Business Negotiation and Conflict Resolution Electives
6
Credits

Choose two courses.

Global Negotiation
MMG 749 3 credit(s)
This course is designed for students who work in multi-cultural teams or negotiate in a multi-cultural setting. Students will learn how culture affects negotiating strategies, conflict management techniques and team effectiveness. Students will learn and apply a framework to help manage cultural differences whenever they impact business deals, disputes or team work.
Mediation in the Workplace
MMG 758 3 credit(s)
Workplace mediation supplements or replaces institutional conflict resolution processes in order to increase job satisfaction, boost productivity, reduce employee turnover and decrease the chance of legal action. The course gives students the theory and skills necessary to begin to practice mediation within their professional life. The course covers theory and models of mediation; stages of the mediation process; skill development and ethical considerations.
Managing a Diverse Workforce
MMG 560 3 credit(s)
Current business conditions are surveyed, and participants are introduced to the link between the business agenda and human capital. Since the workforce is critical to the success of the American business agenda, much of this course is dedicated to the development of competencies necessary to manage a diverse workforce.

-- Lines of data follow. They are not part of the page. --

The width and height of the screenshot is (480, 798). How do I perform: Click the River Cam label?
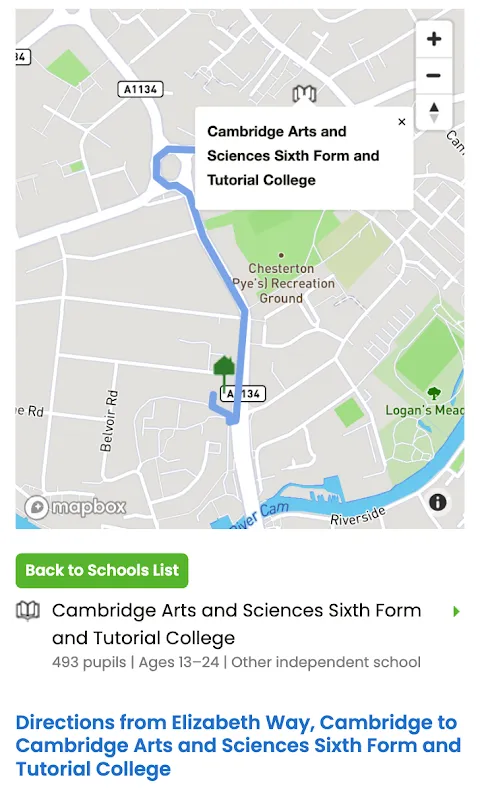[x=260, y=515]
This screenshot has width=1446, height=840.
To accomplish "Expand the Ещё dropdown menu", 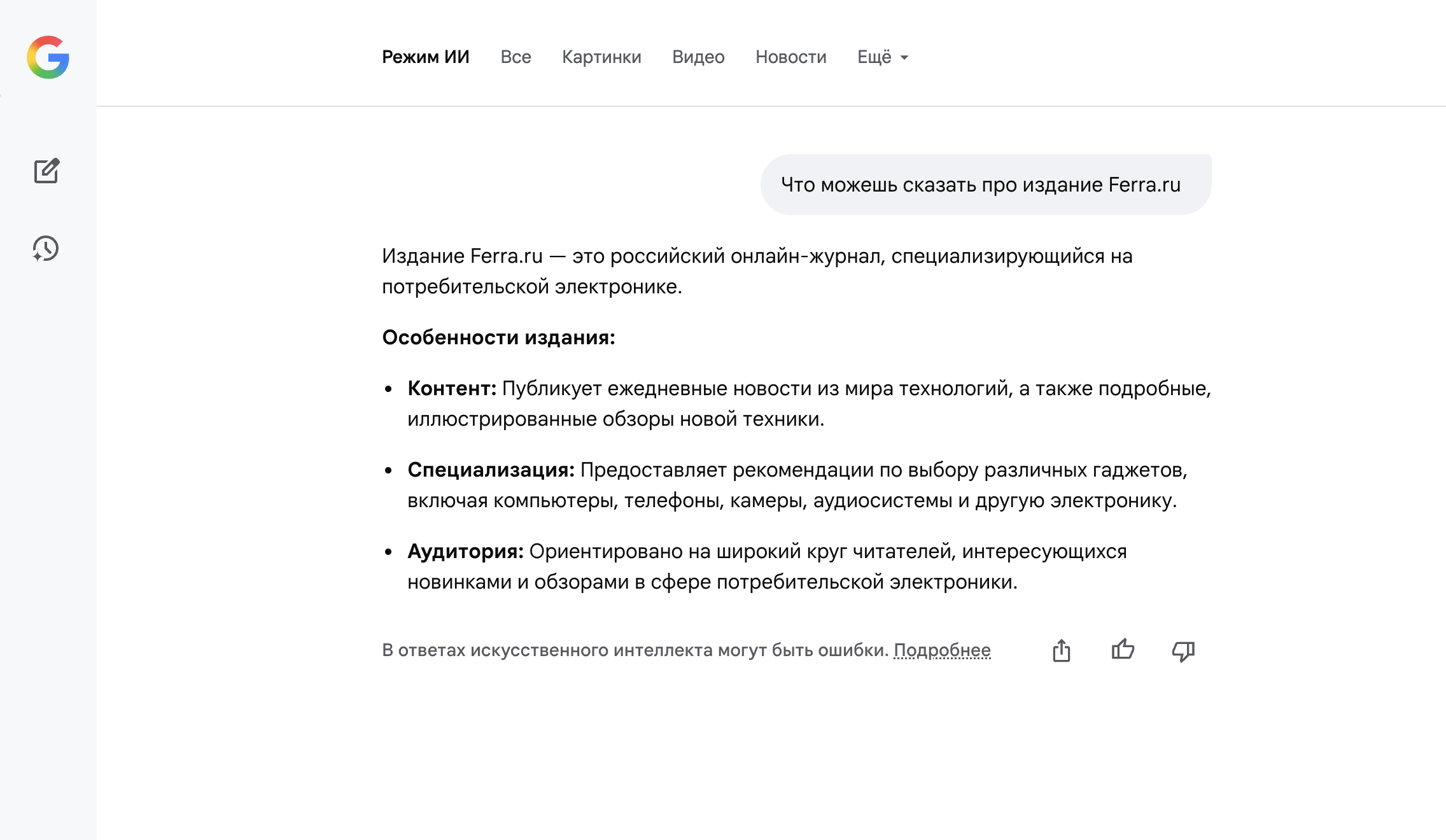I will coord(882,57).
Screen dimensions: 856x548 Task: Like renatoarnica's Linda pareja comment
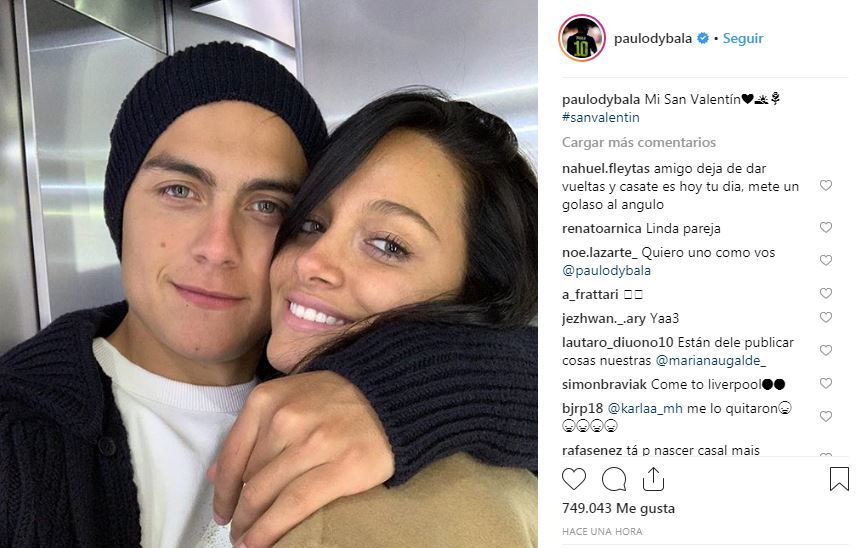pos(826,227)
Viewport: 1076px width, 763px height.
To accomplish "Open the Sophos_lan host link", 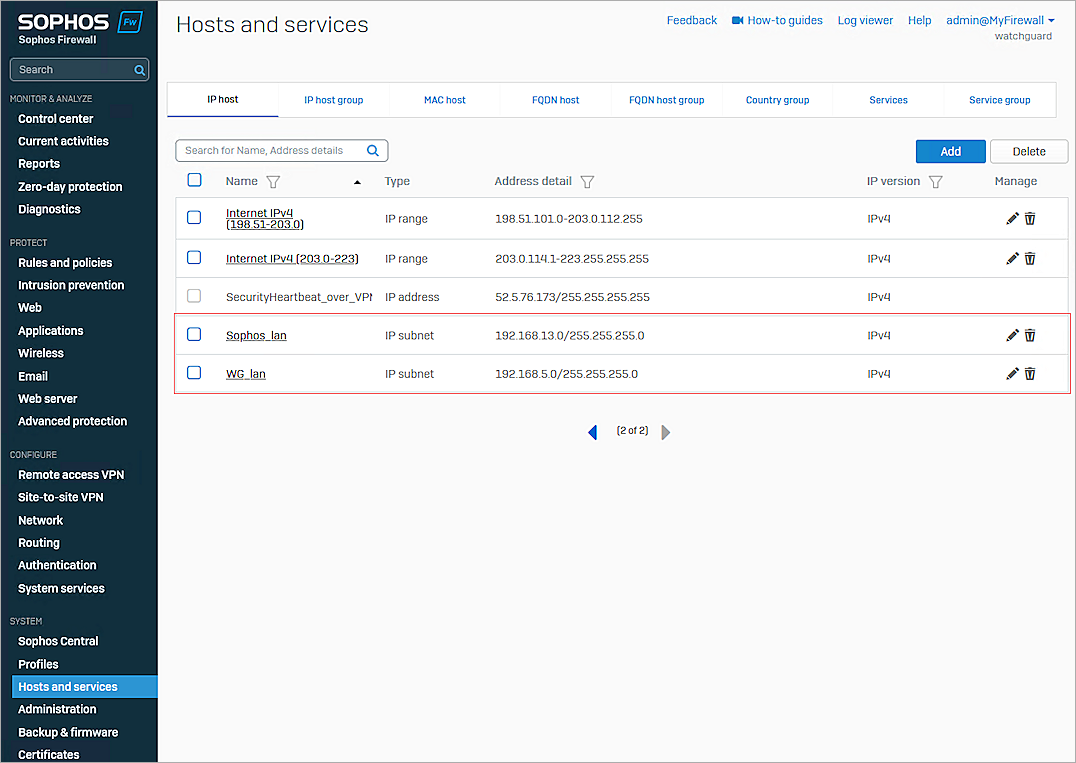I will pos(256,335).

This course is for professionals dealing with issues of differences and diversity in contemporary organizations.
Conflict Resolution in Multi-Cultural Organizations
MMG 761 3 credit(s)
Increasing competition and globalization magnify differences among people, and with the increasing diversity of the workforce comes potential incompatibility and conflict. Effective leaders stimulate functional conflict and prevent or resolve dysfunctional conflict. This course develops conflict resolution skills and understanding of conflict in multi-cultural organizations and its effect on innovation and productivity. The course uses a model developed by Tjosvold, which makes conflict positive and creates a conflict-positive organization.
Program Prerequisites
0-9
Credits

1-3 additional courses required if assessments indicate need.
 

Business Communication
MMG 501E 3 credit(s)
This course is focused on the communication, analysis and presentation skills necessary for success in the U.S. and global business environment. Using a variety of materials, including articles from newspapers, videos and podcasts of business topics, and cases, students will develop their reading, listening, critical thinking, and oral and written communication skills. Students will be exposed to issues facing managers in today's environment and gain a better understanding of the cultural assumptions and communication styles of the U.S. business workplace. They will learn the appropriate style of communication for different types of business situations--participating in meetings, interviewing, writing memos or reports and making oral presentations. They will learn to develop clear and persuasive arguments, both orally and in writing. Students may be required to take this course based on results of their initial writing assessments. It does not count as an elective in the Master of Management program.
Graduate Writing
MMG 505 3 credit(s)
This course concentrates on strategies and techniques for building an academic essay. Challenging readings are used to promote the kind of critical thinking and analysis that best support graduate work. Students move from initial ideas, to first drafts, to strategies for revising their papers to achieve a polished product. Through a sequence of three to four progressively longer essays, students come to understand their own writing styles, strengths and difficulties, and become competent evaluators of their own work. By giving attention to the writing process itself and its different phases, students gain awareness of how to achieve their best work. This course is a requirement for students in the MM 55 Program. It may not be taken as an elective.
Analysis and Communication for Managers
MMG 507 3 credit(s)
This course addresses the analytical and communication skills necessary for success in business environments. Students develop their critical thinking skills and enhance their ability to evaluate claims, evidence and assumptions and develop persuasive arguments through analysis of management case studies. The course also covers different forms of business communications including memos, reports, and oral presentations. This course is a requirement for students in the MM 55 Program. It may not be taken as an elective.

Core Faculty

Senior Instructor

Adjunct Instructor

Admissions

  • Admission Test:

    Passing grade on TOEFL (English language proficiency test) is required for international students.

  • Admissions Office:
    1-800-829-4723
  • Application:
  • Application Fee:
    $50, nonrefundable ($100 for international students)

Program Requirements

It is recommended that applicants have 3-5 years of work experience.

General Requirements

All applicants need to have a basic familiarity with computers, email and word processing, and must provide us with:

Official Transcript
Two Completed Recommendation Forms
Current Résumé

Learn more about General Requirements 

State Requirements

College students are required to comply with state laws regarding individual health insurance and immunization. Compliance requirements currently exist for students in Massachusetts, Virginia and Tennessee. Learn more

International Students – Additional Requirements

International Students will need to complete supplemental documentation when applying. International transcripts must also be translated prior to submission in order to be evaluated for applicability. Learn more about international student requirements.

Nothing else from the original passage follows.